Immer noch wenig ansteckend
GE Capital Fleet Services | Ludger Reffgen, Mitglied der Geschäftsführung des Flottendienstleisters, erlebt die Facetten der E-Mobilität in der Praxis. Er fordert Geduld und hofft zeitgleich auf ein Umdenken in den Fuhrparks.

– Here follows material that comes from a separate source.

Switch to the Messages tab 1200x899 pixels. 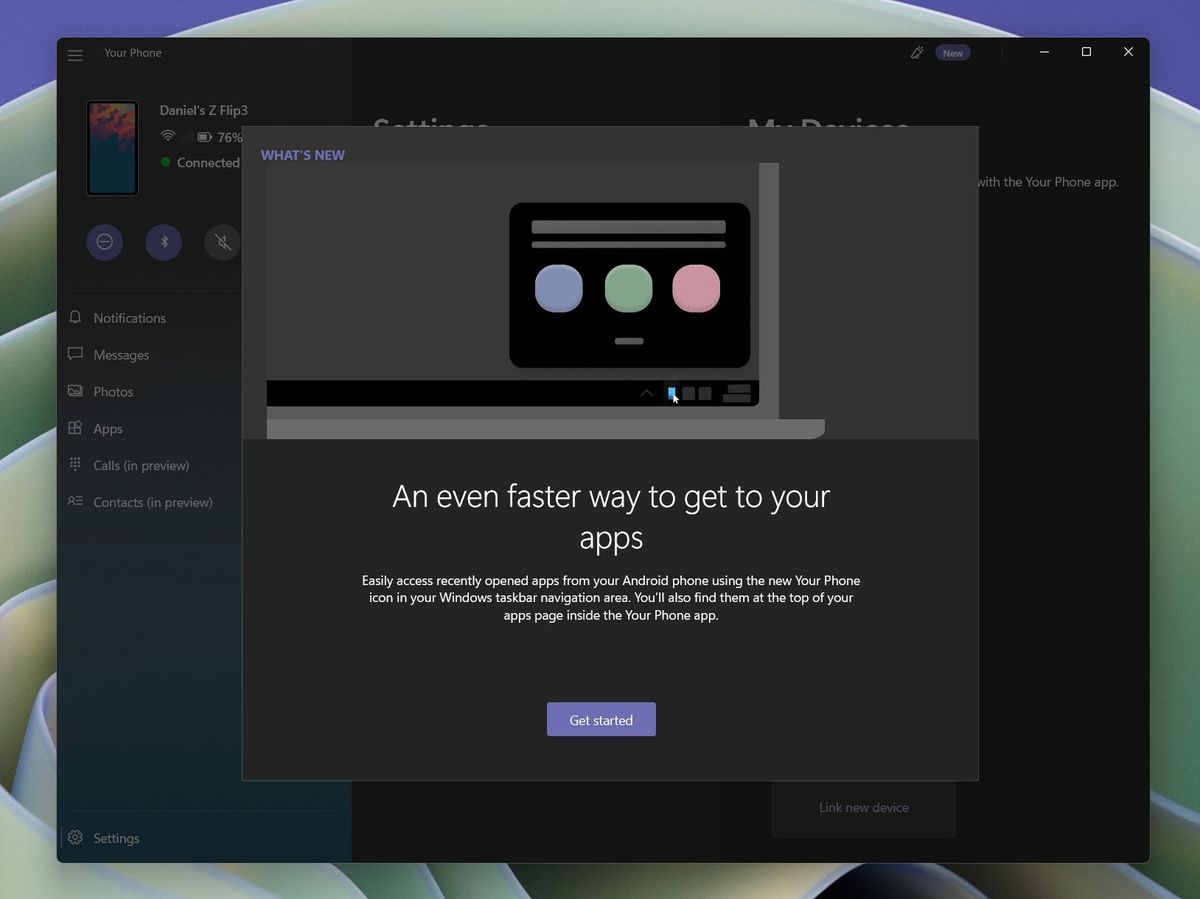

— „Die Anfangsphase ist verpufft und skeptischem Abwarten gewichen“, meinte Ludger Reffgen noch vor zwei Jahren. Das Mitglied der Geschäftsführung von GE Capital Fleet Services sprach vielen in der Branche aus dem Herzen, als er im Juni 2012 in der Autoflotte (siehe Ausschnitt) der Elektromobilität eine „lange Anfahrt statt eines Kickstarts“ vorhersagte. So kam es auch.
i3 statt Ampera | Der erste Star unter den neuen Diesel-Herausforderern war damals der Opel Ampera, der zumindest unter den deutschen Herstellern als Alleinstellungsmerkmal galt. Mittlerweile haben VW, Mercedes & Co. nachgezogen und der Ampera wird trotz massiver Preissenkung im vergangenen Herbst und Dreingaben wie dem Infotainment-System IntelliLink im Straßenverkehr zur Rarität. Er weicht auch in den Fuhrparks nun vollelektrischen Rivalen wie dem BMW i3 (siehe Beitrag rechts S. 31).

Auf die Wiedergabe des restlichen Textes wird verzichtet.